Tozer compares the “opaque veil” of Self that hides us from God as something other than “a poetical, almost pleasant” metaphor.  He continues:

“In human experience that veil is made of living spiritual tissue; it is composed of the sentient, quivering stuff of which our whole beings consist, and to touch it is to touch us where we feel pain.  To tear it away is to injure us, to hurt us and make us bleed.  To say otherwise is to make the cross no cross and death no death at all.  It is never fun to die.  To rip through the dear and tender stuff of which life is made can never be anything but deeply painful.  Yet that is what the cross did to Jesus and it is what the cross would do to every man to set him free.”

Just as the Father did not leave Jesus on the cross or in the grave, our God will not abandon us to either.  We have holy hope beyond our battles, if we insist on the soul-work being done in us.

Tozer ends his chapter, “Removing the Veil” with this glorious truth, in his glorious words:

“Insist that the work [of crucifying Self] be done in very truth and it will be done.  The cross is rough and it is deadly, but it is effective.  It does not keep its victim hanging there forever.  There comes a moment when its work is finished and the suffering victim dies.  After that is resurrection glory and power, and the pain is forgotten for joy that the veil is taken away and we have entered in actually spiritual experience the presence of the living God.”

Surely we would implode but for the mercy and grace of God on the cross.  Only Jesus, the sinless one, knows our agonies of flesh and spirit.

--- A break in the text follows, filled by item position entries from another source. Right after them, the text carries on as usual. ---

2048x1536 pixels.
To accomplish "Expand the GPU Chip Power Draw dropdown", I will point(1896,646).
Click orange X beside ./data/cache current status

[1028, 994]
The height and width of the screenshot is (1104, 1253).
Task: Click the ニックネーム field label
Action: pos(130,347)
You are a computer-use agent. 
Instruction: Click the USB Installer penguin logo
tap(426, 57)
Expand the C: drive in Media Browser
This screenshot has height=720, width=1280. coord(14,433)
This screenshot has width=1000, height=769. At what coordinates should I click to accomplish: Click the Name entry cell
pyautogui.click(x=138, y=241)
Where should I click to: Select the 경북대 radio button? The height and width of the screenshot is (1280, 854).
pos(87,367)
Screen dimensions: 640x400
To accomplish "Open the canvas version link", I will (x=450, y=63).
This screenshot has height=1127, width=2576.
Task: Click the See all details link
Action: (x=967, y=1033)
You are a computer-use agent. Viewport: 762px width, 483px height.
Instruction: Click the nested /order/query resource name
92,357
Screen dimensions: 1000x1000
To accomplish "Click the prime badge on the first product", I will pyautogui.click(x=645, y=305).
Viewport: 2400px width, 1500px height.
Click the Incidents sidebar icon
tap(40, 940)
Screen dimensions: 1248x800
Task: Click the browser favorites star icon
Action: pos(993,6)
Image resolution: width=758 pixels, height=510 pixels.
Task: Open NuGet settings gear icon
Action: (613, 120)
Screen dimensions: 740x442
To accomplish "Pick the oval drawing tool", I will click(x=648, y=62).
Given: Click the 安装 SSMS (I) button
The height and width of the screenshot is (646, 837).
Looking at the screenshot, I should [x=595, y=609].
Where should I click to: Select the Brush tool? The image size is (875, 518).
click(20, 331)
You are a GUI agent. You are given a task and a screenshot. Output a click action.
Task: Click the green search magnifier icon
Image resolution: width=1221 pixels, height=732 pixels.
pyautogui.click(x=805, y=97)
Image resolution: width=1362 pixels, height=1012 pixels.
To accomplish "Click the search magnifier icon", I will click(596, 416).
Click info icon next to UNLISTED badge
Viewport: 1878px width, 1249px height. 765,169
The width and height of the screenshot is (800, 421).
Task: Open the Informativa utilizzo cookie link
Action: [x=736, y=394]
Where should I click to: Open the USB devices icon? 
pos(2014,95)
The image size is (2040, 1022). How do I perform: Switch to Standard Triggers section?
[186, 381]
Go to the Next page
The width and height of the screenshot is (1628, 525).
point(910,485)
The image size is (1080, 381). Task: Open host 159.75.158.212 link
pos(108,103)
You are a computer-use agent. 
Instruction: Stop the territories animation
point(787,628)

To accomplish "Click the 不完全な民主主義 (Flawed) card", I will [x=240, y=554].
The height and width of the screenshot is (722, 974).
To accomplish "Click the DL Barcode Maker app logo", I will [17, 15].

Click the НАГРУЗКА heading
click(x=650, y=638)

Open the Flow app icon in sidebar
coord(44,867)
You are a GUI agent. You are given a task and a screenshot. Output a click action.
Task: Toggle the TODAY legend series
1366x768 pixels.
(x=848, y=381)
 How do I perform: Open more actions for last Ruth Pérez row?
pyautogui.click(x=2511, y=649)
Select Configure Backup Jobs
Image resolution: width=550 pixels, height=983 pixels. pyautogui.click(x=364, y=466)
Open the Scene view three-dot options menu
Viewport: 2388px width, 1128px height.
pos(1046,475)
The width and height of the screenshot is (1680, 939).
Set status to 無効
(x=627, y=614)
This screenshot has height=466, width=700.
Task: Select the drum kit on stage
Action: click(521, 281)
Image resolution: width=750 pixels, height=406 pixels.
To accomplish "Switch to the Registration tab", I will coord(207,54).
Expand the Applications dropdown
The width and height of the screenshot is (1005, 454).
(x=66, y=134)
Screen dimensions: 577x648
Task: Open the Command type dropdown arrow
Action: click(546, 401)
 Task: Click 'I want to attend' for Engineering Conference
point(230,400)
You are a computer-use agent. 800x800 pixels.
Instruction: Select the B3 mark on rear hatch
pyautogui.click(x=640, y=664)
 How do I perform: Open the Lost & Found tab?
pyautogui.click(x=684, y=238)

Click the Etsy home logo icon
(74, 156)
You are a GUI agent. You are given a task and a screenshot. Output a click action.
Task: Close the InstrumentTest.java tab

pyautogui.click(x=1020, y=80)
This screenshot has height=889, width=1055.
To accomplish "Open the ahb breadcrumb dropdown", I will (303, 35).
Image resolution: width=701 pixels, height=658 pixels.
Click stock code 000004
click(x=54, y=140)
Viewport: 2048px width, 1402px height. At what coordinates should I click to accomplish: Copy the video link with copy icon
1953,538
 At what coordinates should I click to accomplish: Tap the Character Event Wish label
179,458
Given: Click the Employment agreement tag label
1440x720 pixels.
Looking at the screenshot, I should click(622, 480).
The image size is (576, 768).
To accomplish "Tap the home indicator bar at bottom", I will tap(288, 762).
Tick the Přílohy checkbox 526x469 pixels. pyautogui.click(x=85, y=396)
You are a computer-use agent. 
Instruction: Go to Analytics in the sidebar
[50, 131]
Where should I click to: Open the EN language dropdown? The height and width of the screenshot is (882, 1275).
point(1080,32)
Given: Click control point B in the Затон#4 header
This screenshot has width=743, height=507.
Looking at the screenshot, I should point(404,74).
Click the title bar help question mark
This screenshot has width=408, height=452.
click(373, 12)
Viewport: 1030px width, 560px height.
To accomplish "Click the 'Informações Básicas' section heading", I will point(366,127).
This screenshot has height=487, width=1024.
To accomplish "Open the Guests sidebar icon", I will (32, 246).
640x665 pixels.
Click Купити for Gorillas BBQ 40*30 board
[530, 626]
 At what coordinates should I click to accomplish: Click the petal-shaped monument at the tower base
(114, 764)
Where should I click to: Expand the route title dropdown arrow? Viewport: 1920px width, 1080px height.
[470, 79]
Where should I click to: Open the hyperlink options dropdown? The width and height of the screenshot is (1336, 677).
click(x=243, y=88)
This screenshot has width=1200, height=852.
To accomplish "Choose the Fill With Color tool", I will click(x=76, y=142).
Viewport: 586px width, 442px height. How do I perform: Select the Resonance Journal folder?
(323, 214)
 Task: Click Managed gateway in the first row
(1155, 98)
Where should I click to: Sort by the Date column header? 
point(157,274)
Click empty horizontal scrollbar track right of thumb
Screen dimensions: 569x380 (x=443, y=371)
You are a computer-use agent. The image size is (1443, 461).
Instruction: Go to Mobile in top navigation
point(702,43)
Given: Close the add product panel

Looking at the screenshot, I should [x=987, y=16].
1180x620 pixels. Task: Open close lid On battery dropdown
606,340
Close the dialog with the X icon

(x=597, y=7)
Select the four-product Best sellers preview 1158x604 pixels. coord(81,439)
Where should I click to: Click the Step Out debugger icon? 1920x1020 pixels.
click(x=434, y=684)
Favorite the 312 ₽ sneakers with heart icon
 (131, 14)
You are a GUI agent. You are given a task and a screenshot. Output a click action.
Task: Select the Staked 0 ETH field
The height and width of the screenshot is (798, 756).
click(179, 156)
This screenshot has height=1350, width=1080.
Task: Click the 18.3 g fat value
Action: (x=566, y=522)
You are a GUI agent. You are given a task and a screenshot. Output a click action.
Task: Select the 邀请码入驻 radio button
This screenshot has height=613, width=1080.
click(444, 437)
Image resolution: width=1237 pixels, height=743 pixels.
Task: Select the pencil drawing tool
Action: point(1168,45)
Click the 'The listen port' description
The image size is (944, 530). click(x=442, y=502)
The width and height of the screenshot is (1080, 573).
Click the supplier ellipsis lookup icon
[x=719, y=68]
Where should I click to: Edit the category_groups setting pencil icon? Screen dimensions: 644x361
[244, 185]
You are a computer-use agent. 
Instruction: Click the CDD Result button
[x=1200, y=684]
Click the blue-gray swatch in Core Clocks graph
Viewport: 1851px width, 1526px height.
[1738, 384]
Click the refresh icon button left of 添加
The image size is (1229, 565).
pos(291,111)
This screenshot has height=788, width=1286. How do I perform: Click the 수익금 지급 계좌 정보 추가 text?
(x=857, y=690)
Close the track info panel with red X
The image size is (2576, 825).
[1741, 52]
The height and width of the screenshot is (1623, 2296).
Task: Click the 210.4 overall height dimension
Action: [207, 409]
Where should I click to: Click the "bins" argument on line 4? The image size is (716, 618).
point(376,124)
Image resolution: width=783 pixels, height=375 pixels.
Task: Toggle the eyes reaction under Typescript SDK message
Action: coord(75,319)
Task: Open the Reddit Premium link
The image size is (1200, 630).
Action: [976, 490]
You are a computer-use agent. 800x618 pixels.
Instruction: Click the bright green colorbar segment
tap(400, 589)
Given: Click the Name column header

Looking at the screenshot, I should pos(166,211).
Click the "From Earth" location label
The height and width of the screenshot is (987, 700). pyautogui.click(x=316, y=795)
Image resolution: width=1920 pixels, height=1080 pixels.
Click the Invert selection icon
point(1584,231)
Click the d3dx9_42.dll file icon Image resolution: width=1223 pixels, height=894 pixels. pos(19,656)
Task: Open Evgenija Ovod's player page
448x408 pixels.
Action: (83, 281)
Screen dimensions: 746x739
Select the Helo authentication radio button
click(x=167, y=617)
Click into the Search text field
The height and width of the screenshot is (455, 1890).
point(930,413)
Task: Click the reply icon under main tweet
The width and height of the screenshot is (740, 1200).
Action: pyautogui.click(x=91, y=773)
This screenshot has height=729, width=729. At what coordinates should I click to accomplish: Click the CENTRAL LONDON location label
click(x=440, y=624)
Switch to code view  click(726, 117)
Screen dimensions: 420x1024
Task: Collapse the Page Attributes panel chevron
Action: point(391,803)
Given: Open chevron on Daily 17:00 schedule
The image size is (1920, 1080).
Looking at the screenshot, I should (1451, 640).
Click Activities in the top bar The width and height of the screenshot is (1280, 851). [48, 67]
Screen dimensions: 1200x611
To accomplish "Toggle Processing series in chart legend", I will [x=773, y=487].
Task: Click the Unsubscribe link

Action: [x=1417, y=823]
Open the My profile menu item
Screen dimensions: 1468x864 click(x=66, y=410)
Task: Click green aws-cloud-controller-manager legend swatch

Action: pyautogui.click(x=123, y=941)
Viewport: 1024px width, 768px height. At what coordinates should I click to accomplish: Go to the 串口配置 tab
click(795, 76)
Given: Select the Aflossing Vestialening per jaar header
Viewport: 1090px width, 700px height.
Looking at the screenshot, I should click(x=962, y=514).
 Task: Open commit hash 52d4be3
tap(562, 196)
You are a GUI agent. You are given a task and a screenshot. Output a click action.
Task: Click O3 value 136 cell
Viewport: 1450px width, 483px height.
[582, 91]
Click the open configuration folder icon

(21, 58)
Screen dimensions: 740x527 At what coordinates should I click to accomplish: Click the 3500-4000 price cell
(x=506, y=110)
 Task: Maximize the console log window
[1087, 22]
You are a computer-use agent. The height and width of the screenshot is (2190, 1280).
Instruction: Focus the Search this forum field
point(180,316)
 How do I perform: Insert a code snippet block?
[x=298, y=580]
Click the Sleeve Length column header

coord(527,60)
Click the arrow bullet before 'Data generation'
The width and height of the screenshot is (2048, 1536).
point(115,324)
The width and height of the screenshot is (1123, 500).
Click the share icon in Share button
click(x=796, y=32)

He knows exactly how we suffer because he suffered so.

But God never wastes suffering.  We do.  Unless we come to the cross where all holy work is finished.

Will we come all the way to the cross?

Come all the way to the cross!  Let’s not stop short!

Through the cross, let Jesus take us back to Eden, where we will walk with our triune God again in the cool of the day—unafraid, unashamed, with no need to hide from Love ever again.